= Exercise instructions =
The entries below hold a line with "How do I perform: Click empty" and a line with "Image resolution: width=480". Return those lines and all that lie between them, exactly and only.

↓

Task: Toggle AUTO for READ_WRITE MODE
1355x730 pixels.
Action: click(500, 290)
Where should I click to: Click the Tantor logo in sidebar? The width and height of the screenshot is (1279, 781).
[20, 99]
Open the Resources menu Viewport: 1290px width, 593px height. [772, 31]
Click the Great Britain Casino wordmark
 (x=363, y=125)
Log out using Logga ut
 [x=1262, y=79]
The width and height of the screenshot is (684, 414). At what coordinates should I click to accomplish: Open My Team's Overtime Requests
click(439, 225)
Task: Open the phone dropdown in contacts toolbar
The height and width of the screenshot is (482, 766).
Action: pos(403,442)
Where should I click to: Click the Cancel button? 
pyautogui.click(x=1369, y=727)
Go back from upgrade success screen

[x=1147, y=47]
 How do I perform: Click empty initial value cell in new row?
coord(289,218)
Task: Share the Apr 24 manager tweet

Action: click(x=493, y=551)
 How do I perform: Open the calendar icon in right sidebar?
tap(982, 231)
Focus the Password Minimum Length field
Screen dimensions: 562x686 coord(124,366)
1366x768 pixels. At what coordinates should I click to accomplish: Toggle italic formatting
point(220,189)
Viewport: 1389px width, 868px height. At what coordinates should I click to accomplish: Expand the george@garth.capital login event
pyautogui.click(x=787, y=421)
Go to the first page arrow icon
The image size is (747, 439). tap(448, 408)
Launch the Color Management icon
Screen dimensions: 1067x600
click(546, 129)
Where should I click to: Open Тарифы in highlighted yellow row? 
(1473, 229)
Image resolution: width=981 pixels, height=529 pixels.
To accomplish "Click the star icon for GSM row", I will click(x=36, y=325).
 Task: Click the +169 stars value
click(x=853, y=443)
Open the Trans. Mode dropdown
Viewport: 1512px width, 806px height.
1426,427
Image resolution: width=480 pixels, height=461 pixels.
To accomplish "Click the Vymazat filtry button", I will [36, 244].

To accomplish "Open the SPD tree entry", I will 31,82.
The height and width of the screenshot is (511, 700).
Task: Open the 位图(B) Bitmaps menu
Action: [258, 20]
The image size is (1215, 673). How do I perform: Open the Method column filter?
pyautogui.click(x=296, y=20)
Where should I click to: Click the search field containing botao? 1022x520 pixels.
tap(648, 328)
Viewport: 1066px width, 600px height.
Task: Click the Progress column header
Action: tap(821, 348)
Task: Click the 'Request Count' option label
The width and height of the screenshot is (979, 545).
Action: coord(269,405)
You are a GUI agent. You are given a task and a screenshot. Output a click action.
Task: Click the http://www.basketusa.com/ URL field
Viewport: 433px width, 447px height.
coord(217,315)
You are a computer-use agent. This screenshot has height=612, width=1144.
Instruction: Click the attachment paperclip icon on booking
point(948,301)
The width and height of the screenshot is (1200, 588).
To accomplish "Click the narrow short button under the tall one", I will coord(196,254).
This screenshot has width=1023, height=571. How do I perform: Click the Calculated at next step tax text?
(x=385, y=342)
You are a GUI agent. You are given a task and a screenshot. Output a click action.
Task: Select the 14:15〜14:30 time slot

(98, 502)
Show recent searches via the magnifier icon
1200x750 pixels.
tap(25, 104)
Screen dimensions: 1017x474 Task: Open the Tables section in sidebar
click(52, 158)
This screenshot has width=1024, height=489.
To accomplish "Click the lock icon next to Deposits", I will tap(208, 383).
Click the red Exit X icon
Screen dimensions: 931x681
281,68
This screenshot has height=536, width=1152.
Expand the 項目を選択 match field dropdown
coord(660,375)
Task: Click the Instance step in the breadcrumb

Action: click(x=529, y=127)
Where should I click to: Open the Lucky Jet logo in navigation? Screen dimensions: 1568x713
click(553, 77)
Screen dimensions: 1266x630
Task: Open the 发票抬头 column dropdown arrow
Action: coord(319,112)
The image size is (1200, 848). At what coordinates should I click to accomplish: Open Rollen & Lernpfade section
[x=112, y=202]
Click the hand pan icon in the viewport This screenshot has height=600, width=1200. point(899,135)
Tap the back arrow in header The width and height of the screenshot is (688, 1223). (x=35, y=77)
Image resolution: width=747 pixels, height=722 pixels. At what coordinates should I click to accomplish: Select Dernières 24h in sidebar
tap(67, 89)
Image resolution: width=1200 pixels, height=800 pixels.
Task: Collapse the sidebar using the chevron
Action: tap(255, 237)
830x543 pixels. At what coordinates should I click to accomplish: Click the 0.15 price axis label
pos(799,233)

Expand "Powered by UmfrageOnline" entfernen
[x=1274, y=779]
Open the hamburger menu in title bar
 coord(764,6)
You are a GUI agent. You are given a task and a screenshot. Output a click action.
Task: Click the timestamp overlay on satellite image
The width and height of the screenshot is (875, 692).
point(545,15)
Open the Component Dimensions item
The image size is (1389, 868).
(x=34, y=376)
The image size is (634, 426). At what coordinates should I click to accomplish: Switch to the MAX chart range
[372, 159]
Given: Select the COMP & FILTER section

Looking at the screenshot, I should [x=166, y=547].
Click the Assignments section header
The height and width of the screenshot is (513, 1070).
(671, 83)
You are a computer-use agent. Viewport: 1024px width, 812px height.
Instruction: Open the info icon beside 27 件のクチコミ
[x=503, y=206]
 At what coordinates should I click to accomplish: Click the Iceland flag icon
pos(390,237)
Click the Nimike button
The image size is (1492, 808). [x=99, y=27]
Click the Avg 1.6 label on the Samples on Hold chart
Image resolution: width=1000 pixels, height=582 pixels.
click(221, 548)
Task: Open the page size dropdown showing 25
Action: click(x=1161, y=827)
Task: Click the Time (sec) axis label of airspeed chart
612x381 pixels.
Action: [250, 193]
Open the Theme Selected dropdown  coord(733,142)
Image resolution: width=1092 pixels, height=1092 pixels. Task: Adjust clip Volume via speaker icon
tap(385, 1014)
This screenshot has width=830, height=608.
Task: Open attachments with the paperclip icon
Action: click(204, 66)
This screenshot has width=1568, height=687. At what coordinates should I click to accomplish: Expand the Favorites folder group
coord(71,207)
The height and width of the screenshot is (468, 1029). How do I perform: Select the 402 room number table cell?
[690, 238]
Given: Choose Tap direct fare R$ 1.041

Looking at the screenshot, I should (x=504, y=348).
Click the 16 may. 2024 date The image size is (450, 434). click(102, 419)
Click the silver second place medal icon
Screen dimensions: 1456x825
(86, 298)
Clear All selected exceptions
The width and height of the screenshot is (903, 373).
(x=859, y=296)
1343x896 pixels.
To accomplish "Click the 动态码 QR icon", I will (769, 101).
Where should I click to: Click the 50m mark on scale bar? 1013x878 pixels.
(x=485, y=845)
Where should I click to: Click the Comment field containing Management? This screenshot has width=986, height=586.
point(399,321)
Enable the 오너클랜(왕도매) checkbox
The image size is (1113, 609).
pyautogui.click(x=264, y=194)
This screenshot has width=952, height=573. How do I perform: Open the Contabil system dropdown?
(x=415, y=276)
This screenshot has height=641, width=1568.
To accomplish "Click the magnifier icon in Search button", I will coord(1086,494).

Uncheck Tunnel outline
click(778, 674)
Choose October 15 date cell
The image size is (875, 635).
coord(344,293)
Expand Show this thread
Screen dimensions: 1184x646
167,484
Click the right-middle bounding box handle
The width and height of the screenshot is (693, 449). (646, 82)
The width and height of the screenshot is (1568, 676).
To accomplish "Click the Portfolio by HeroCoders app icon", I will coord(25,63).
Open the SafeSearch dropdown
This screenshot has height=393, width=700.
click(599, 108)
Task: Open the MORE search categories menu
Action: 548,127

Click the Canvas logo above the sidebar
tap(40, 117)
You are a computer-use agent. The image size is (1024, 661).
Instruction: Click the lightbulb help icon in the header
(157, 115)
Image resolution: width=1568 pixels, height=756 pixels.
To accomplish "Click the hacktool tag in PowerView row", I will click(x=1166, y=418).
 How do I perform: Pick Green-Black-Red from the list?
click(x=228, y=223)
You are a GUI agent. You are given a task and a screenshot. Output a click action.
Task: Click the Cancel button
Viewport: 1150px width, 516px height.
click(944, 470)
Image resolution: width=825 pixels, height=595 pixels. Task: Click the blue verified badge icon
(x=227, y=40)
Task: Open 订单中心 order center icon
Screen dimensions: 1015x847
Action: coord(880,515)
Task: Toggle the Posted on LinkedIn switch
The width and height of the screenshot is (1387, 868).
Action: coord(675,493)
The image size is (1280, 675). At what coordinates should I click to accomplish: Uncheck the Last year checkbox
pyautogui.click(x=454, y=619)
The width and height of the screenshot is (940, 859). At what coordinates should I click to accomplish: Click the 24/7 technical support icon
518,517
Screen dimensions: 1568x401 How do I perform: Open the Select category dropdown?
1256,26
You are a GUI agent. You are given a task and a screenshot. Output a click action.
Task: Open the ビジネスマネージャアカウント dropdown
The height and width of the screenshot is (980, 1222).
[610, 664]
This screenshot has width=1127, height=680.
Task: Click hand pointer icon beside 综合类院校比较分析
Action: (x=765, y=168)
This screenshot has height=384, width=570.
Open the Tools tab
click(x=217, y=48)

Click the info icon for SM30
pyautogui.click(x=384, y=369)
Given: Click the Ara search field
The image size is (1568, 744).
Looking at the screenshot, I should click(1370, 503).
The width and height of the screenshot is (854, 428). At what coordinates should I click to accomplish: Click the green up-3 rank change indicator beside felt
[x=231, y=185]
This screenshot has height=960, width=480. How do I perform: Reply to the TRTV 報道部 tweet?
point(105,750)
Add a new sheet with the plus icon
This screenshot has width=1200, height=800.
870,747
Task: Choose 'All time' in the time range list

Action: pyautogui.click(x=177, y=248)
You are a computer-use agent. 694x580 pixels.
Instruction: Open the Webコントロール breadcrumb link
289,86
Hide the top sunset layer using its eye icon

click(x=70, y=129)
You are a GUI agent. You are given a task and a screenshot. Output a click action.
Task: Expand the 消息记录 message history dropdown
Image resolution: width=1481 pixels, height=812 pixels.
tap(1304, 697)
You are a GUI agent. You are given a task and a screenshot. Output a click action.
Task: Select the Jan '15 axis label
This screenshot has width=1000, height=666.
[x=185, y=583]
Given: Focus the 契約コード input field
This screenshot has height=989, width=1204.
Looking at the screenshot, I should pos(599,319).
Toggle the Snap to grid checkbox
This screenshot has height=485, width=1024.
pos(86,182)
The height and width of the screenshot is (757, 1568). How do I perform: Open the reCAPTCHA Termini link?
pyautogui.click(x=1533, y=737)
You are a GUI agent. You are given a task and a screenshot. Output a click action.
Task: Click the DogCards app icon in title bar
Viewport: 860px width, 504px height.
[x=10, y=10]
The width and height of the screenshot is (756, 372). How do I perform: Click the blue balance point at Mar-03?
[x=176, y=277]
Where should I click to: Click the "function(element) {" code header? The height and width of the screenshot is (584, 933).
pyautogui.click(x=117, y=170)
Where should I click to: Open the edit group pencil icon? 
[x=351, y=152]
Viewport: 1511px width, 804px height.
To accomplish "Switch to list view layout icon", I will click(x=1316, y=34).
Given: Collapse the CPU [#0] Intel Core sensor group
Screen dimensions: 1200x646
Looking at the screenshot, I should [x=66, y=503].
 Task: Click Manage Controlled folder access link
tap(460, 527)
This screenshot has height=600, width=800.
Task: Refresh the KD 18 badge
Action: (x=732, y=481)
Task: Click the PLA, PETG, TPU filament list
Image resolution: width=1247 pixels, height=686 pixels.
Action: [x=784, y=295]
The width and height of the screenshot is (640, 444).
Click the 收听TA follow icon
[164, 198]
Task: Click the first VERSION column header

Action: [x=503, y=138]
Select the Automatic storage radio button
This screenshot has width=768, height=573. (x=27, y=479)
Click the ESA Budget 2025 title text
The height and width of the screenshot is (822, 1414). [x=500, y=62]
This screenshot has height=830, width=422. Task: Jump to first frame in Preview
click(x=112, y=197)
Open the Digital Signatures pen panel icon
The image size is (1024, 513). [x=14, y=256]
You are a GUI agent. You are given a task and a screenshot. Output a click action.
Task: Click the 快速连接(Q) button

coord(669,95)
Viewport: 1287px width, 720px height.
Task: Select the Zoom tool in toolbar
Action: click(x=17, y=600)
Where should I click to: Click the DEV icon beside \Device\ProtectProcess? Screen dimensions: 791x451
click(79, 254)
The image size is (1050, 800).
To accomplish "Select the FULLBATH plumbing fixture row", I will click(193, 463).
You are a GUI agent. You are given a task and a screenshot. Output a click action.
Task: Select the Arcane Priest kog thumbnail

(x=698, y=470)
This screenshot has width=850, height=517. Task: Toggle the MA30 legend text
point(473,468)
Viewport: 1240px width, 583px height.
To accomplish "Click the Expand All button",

↑

= Answer section =
 How do I perform: Click empty initial value cell in new row?
coord(289,218)
Task: Share the Apr 24 manager tweet

Action: click(x=493, y=551)
 How do I perform: Open the calendar icon in right sidebar?
tap(982, 231)
Focus the Password Minimum Length field
Screen dimensions: 562x686 coord(124,366)
1366x768 pixels. At what coordinates should I click to accomplish: Toggle italic formatting
point(220,189)
Viewport: 1389px width, 868px height. At what coordinates should I click to accomplish: Expand the george@garth.capital login event
pyautogui.click(x=787, y=421)
Go to the first page arrow icon
The image size is (747, 439). tap(448, 408)
Launch the Color Management icon
Screen dimensions: 1067x600
click(546, 129)
Where should I click to: Open Тарифы in highlighted yellow row? 
(1473, 229)
Image resolution: width=981 pixels, height=529 pixels.
To accomplish "Click the star icon for GSM row", I will click(x=36, y=325).
 Task: Click the +169 stars value
click(x=853, y=443)
Open the Trans. Mode dropdown
Viewport: 1512px width, 806px height.
1426,427
Image resolution: width=480 pixels, height=461 pixels.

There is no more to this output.